Something had to be done, and she could not be the one to do it. She was bound up all too tightly with the man, both in her present incarnation and in her memories. The shade of Celica, even as appalled as she would surely have been at what her husband had become, would never have been able to conscience striking Artorius down with her own hand. She knew that, and worried it would cause her to hesitate at a critical moment. There had been a kind, gentle Artorius, once, and she could see all too clearly how those memories might betray her. And in betraying her, betray the whole of the world.
Thankfully, she knew someone who lacked that hesitation. Someone who had spent three years knowing only two hungers: The hunger for the flesh of other daemons, and the overriding desire to feed Artorius Collbrande to the worms. If anyone could stop the man, if anyone could rend his life from him without a moment's hesitation or pity or remorse, it was Velvet Crowe.
All Seres had to do to accomplish her goal was to loose the most terrifying daemon she had ever seen on the world. Loose it, and hope that ehough of Velvet remained within it to keep from making a wasteland of the world after it accomplished her aim.
-----
"Release me."
Artorius turned fitfully in his sleep. Dreams had been beyond him for years. Dreams, true, but not nightmares.
"Release me."
It was Celica that he saw in that nightmare, lovelier than the day they had met. As lovely as the day she had told him that she was bearing a child - his child - beneath her beating heart.
"Release me."
How could he ever do that? She was the one thing, above all others, that he had never willingly let go. So she had been torn from him instead. Torn from him by his own failure, his own inadequacy.
He no longer could let her go. She was the foundation of a new and better world, free of the daemons that plagued humanity. So much was built on top of her loss, it was not possible to pry her free from it.
With a start, he woke. It was still night, quiet and peaceful. His small room in the Abbey, furnished with little more than the bed he had been sleeping in, and the wardrobe that held his clothes, met his gaze. Only one thing was not in it which might have been.
"Seres..."
That the malak was not there should not have come as a surprise. Seres shared the tendency of the malakhim to eschew things like buildings, especially dwelling places.

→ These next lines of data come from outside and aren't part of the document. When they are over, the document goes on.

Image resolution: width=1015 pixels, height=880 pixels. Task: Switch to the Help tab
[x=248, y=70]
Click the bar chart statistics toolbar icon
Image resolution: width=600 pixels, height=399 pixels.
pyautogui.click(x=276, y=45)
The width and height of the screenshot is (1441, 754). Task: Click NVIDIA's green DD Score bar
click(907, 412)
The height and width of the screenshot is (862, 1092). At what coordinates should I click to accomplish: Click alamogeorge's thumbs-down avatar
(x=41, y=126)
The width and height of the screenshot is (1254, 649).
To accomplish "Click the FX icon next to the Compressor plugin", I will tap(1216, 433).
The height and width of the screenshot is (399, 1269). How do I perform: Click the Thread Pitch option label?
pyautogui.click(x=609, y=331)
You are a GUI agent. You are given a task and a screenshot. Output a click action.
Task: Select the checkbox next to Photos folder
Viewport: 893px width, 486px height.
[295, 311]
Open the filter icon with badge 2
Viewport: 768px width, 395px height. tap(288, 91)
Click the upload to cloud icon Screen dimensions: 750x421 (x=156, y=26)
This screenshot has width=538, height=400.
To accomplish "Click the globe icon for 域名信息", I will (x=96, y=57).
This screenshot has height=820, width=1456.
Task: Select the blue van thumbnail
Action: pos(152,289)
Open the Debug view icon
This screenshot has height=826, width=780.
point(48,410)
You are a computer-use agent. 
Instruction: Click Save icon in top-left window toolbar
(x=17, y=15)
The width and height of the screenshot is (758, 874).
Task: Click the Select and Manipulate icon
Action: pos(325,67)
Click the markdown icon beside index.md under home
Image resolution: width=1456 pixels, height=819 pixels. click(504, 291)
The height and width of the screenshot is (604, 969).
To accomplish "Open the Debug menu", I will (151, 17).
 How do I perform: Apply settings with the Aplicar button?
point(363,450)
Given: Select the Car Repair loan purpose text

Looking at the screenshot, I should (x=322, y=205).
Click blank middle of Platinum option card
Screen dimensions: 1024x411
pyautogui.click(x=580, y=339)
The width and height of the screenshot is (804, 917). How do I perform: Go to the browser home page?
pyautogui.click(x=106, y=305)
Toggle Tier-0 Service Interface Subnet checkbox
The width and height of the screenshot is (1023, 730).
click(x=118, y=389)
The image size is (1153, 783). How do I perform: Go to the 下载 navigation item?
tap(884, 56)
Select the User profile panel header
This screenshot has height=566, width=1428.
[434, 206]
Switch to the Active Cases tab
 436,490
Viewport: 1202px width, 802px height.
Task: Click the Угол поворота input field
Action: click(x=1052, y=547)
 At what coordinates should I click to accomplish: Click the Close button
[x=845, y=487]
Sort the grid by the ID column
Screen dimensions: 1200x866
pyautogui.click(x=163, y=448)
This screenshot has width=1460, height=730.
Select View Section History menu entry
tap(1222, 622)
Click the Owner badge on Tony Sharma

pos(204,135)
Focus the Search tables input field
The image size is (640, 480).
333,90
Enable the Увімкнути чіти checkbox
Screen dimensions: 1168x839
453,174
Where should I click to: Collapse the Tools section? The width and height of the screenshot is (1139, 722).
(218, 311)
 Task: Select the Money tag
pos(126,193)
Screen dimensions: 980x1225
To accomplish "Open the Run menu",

Somehow, though, he could feel the lack of its presence in a way he usually did not.
It was best that Seres was not there on nights like that one. It was not the malak's fault that it had captured his wife's form and frozen it at the impossible peak of her beauty. Save for one day when he had grasped it by the shoulders for a moment, he had refused to so much as touch it, because the memories it invoked were too strong. He did not doubt his own strength of will, and yet... Every one of his failures was bound up with Celica. Another such failure was unconscionable.
Irritably, he turned his head away from the window. Too much remained to be done. Artorius Collbrande had no time which he could afford to spend being tempted by the flesh of his dead wife, no matter how appealingly the malak wore it.
It was a weakness.
A failure.
Another passion to be cast aside.
And cast it aside he would. For the world's sake. For the world's sake... and for his own.